Getting old has never been for sissies. Today’s seniors are also experiencing a world that’s become addicted to technology. Now Virtual Reality is being marketed to them as part of “Wellness Programs”
“The spillover effects from the VR experience surprised Visual’s president Esra Kucukciftci and founder/CEO Chuck Olsen. “People were more likely to socialize with friends and family—we presume because they had something to talk about that’s not, like, who broke their hip…”
Wow. Is it better for us or better for grandma and grandpa if they have something else to talk about besides their concerns regarding their loved ones?
From the Association for Psychological Science (February 2014): “Virtual avatars may impact real-world behavior”

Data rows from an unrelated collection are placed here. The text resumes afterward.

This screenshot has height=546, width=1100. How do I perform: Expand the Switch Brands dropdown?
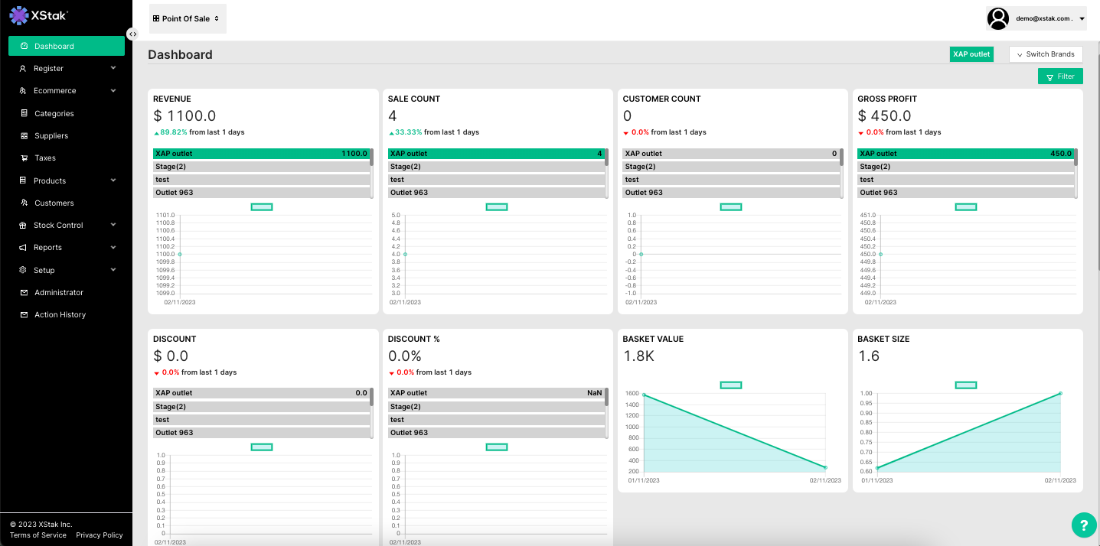click(1046, 54)
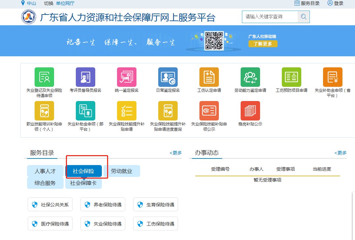Click the magnifier search icon
Image resolution: width=355 pixels, height=240 pixels.
[304, 17]
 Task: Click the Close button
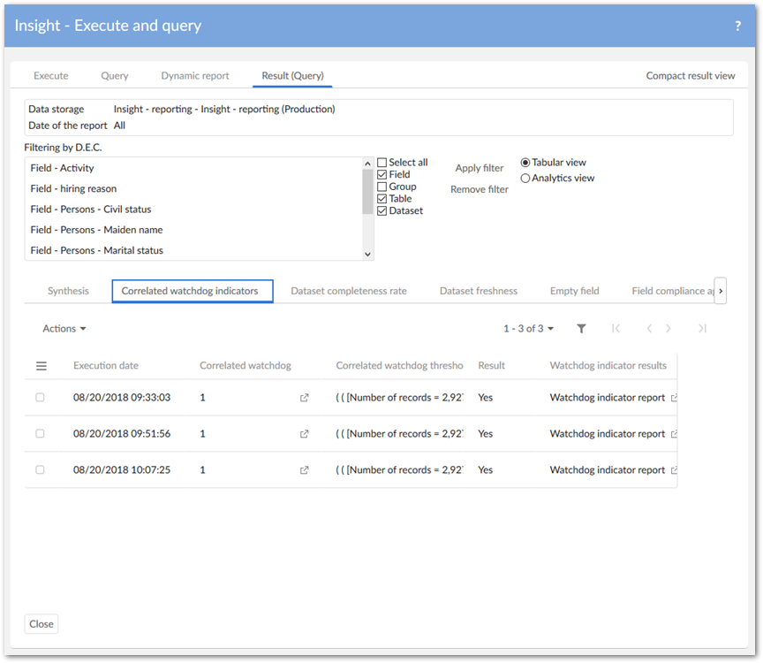[x=42, y=624]
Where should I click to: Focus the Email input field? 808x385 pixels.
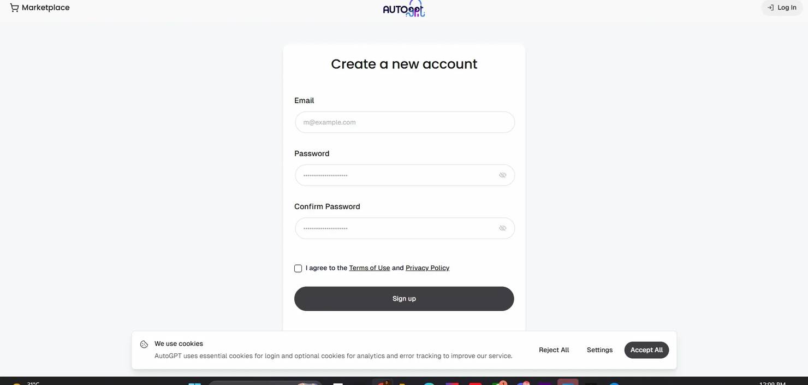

“Our results indicate that just five minutes of role-play in virtual environments as either a hero or villain can easily cause people to reward or punish anonymous strangers,” says lead researcher Gunwoo Yoon of the University of Illinois at Urbana-Champaign.
That sounds a lot like it can cause users to behave like sociopaths. Do we want that for grandma and grandpa, too?
Virtual Reality isn’t the only way to promote more socialization with friends and family. It’s not the only way to provide seniors with something to talk about other than broken hips. There are senior centers in many American communities. Several years ago, a documentary was even produced about senior citizens being trained to sing and perform current music.
Unfortunately for seniors, visits with family members, friends, and caretakers now usually include at least one cell phone or iPad. Sometimes this is necessary to be “on call” for emergencies. Pagers were once used for this purpose but cell phones and wearable technology have taken their place.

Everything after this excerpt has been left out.